University of Minnesota Law School Professor Myron Orfield has materialized in the Star Tribune this morning to play the race card against Minnesota Supreme Court Justice Stras. The Senate’s consideration of Justice Stras’s nomination to the Eighth Circuit has been blocked by Minnesota Senators Amy Klobuchar and Al Franken. With the dishonesty that permeates his column, Orfield declares that Klobuchar and Franken “are exhibiting appropriate diligence.”
It is true that Franken purports to be studying Justice Stras’s record now that he has returned from his shift as disc jockey for a day curating the offerings on SiriusXM’s Grateful Dead channel while promoting his new book. The more than three months during which Stras’s nomination has been left hanging should have been more than enough for Franken to get a handle on Justice Stras’s record.
How does preventing a hearing on the nomination constitute “due diligence”? It doesn’t. This Myron Orfield is one slippery customer.
Klobuchar’s “due diligence” is equally illusory. Klobuchar is using the nomination as a bargaining chip to secure leverage over Minnesota’s four federal vacancies, including United States Attorney and two district court judgeships. That is her “due diligence.” Klobuchar must be grateful to Orfield for providing her cover; she’s a little sensitive about the exposure of her partisan game-playing with those vacancies, even if the exposure has been limited so far to Power Line.

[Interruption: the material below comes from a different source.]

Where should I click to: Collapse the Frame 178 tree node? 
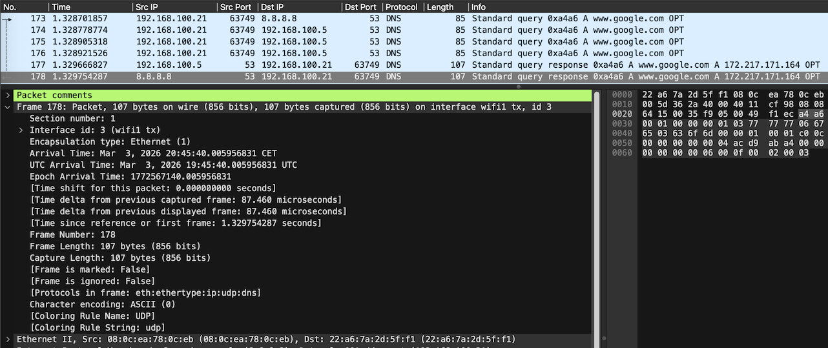(x=7, y=107)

Orfield’s column draws mostly on Justice Stras’s assessment of Anthony Kennedy’s concurring opinion in Parents Involved in Community Schools v. Seattle School District No. 1. In his brief comment on Justice Kennedy’s concurrence, Stras sought to ascertain which were to be deemed controlling authority and which parts dicta.
Unlike Orfield, Stras is a scholar, not an ideologically driven hack. See for yourself here. Orfield makes no argument that Stras got anything wrong. Rather, Orfield exploits the average reader’s lack of access to the relevant text to make a dishonest point.
Orfield’s dishonesty may culminate in this assertion:
Stras, in his words and writings, has suggested he’d prefer that judges worry less about their “moral and ethical obligations” to the country. Stras once lamented that the Supreme Court’s “ventures into the contentious areas of social policy — such as school integration, abortion and homosexual rights” have politicized judicial nominations.
Orfield’s assertion lacks even his usually creative dishonesty; it is derivative of an earlier, equally dishonest Star Tribune op-ed column by one Beth Gendler. Six Minnesota law professors with diverse political views joined together to respond to Gendler:
With respect to Stras’ academic work, Gendler’s piece distorted a book review written by Stras in 2008 called The New Politics of Judicial Appointments to suggest that Stras “lamented” the Supreme Court’s school integration decision in Brown v. Board of Education. That review discussed the work of Benjamin Wittes, a leading journalist and scholar at the Brookings Institute. As Wittes correctly observed, school integration in 1954 was a controversial subject, and the court’s decision in Brown became an issue during confirmation hearings for subsequent Supreme Court justices. Stras summarized Wittes’ views in his review. To suggest this discussion somehow means that Stras “lamented” the school-integration decision is absurd.
In his Texas Law Review book review of two books on the confirmation wars — the book review just cited, this is what Justice Stras wrote to summarize the review’s concluding section (i.e., part III):
Part III begins where both books leave off by identifying the structural, judicial, and external factors that account for growing politicization of the judicial appointments process. Structural factors, such as the passage of the Seventeenth Amendment and the proliferation of confirmation hearings for judicial nominees, have driven the Senate to take a more active role at the confirmation stage. External factors, such as the rise of organized interest groups and the mass media, have exerted pressure on the key players in the process, including senators and the president, to act with a keen eye toward pleasing constituent groups and maintaining a consistent policy image. Finally, the Court’s own ventures into contentious areas of social policy—such as school integration, abortion, and homosexual rights—have raised the stakes of confirmation battles even higher. In fact, the new politics of judicial appointments have become so contentious, especially with respect to circuit court nominees, that the process for appointments now bears striking similarity to the polarizing legislative process that so many Americans find objectionable.
Myron Orfield, you might say, is a case in point.
When it comes to playing the race card and dealing it from the bottom of the deck, as Robert Shapiro said of the late Johnny Cochran in his defense of the murder charge against O.J. Simpson, Cochran had nothing on Myron Orfield.